A deep dive into Kubeflow pipelines
Andreea Munteanu
on 22 March 2024
Widely adopted by both developers and organisations, Kubeflow is an MLOps platform that runs on Kubernetes and automates machine learning (ML) workloads. It covers the entire ML lifecycle, enabling data scientists and machine learning engineers to develop and deploy ML models. Kubeflow is designed as a suite of leading open source projects that enable different capabilities such as model serving, training or hypertuning optimisations.
At Canonical, we deliver Charmed Kubeflow – an official distribution of the upstream solution with additional security maintenance, tool integrations, and enterprise support and managed services – so we know a thing or two about the project. In our experience, one of the most important concepts to understand with respect to both Kubeflow itself and the broader ML lifecycle is machine learning pipelines. Taking advantage of pipelines is the best way to effectively deploy models at scale in production, so let’s break down this critical component in the MLOps landscape.
------
*What needs to be done*
Write out the part of the Kubeflow pipelines article that runs from "A deep dive" up to and including "or hypertuning optimisations.", word for word.

*Source data*
------
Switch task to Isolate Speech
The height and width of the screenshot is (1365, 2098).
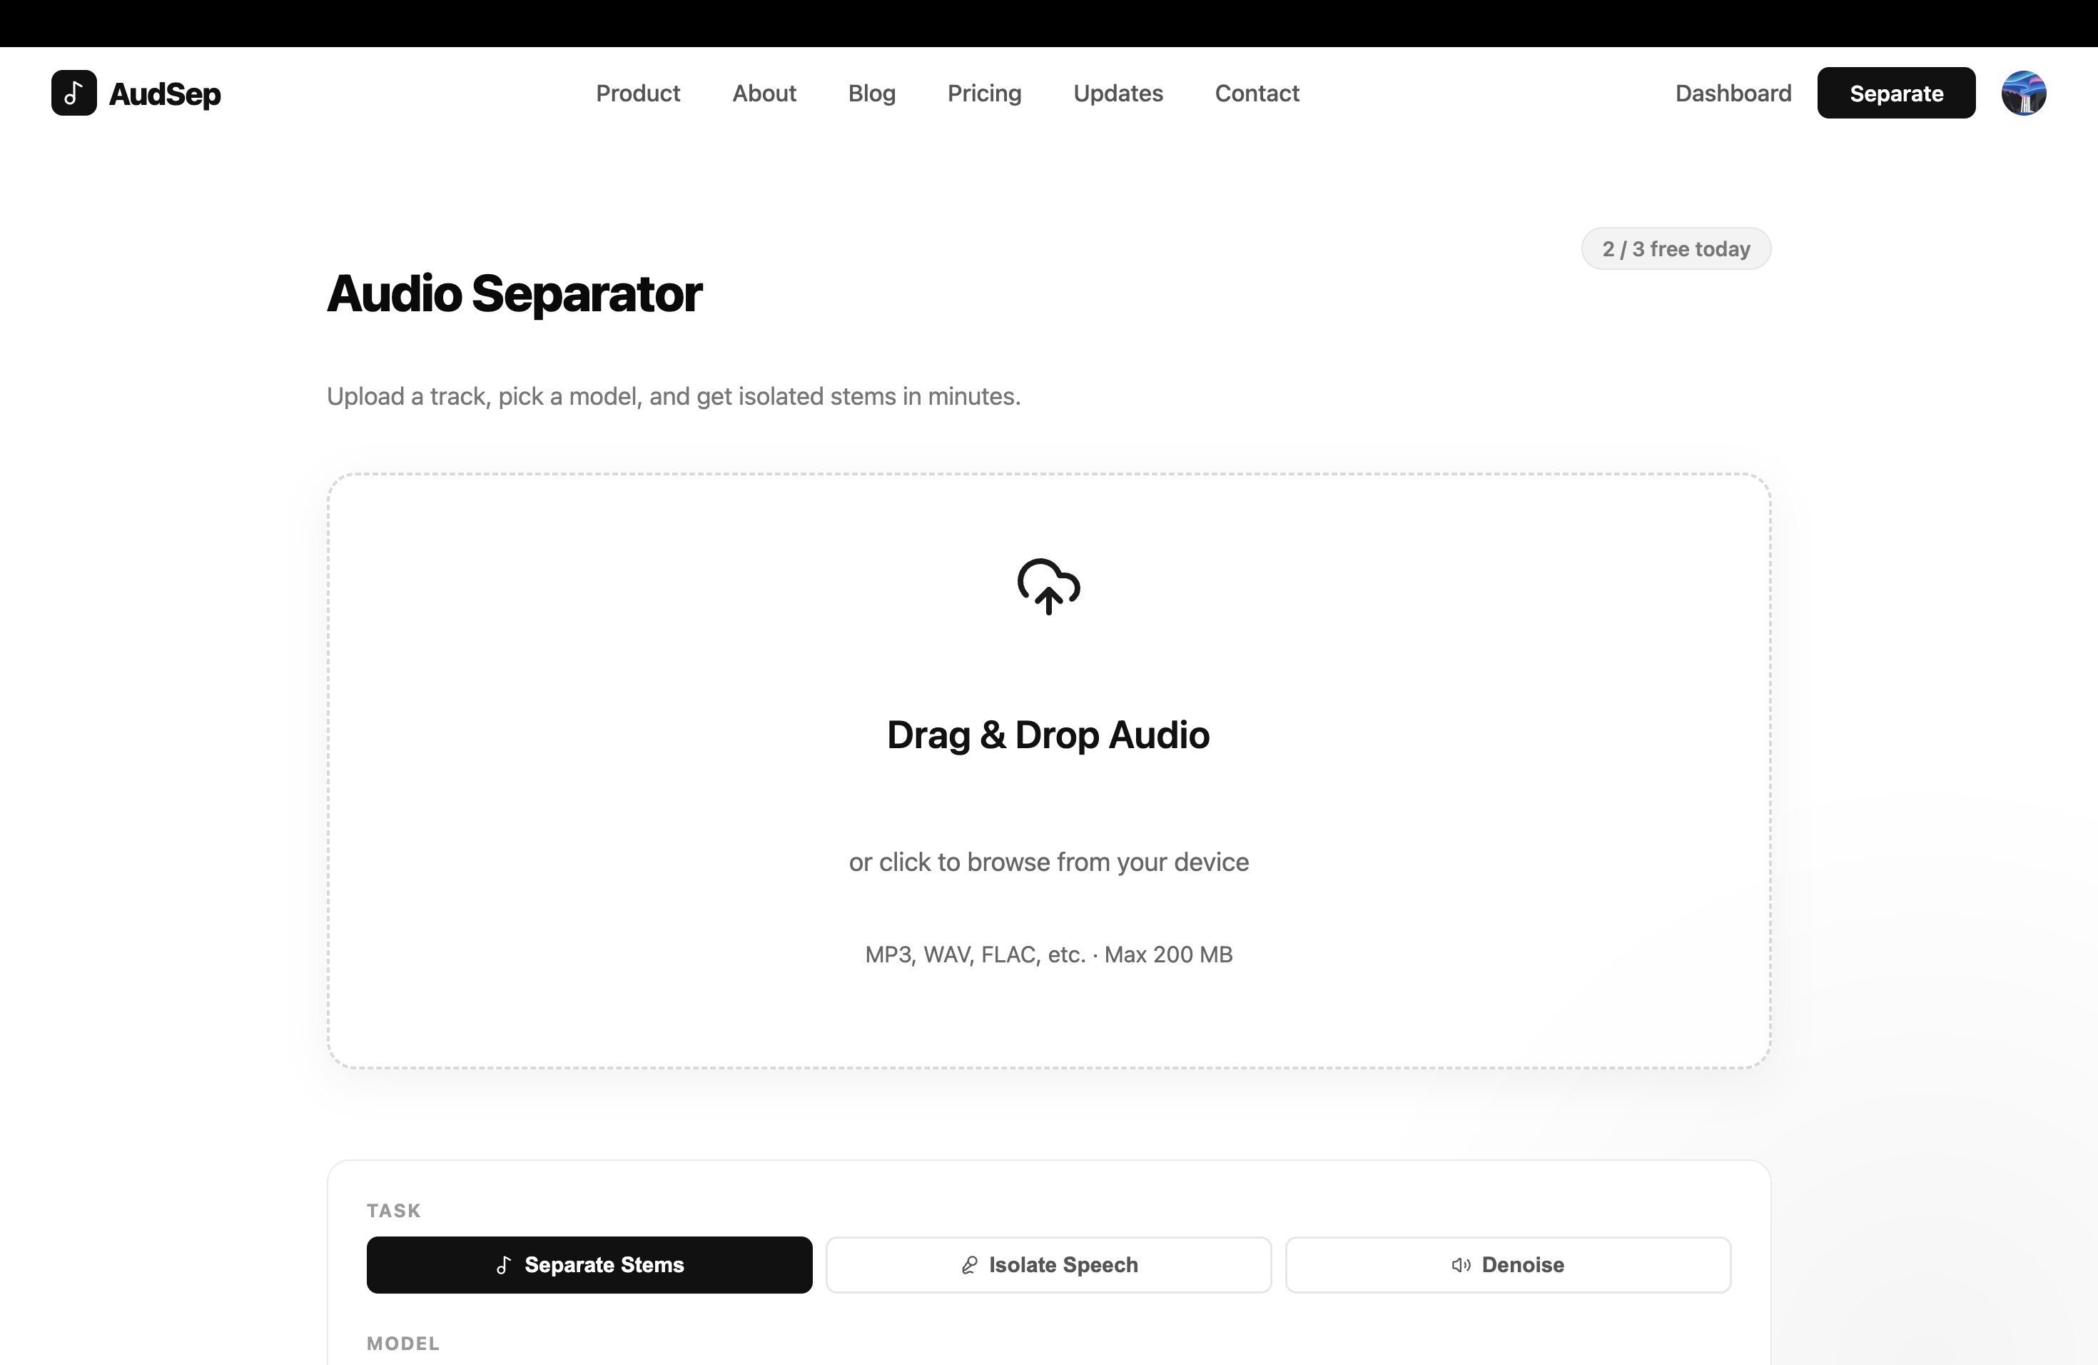click(x=1048, y=1264)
------
*Solution for this task*
A deep dive into Kubeflow pipelines
Andreea Munteanu
on 22 March 2024
Widely adopted by both developers and organisations, Kubeflow is an MLOps platform that runs on Kubernetes and automates machine learning (ML) workloads. It covers the entire ML lifecycle, enabling data scientists and machine learning engineers to develop and deploy ML models. Kubeflow is designed as a suite of leading open source projects that enable different capabilities such as model serving, training or hypertuning optimisations.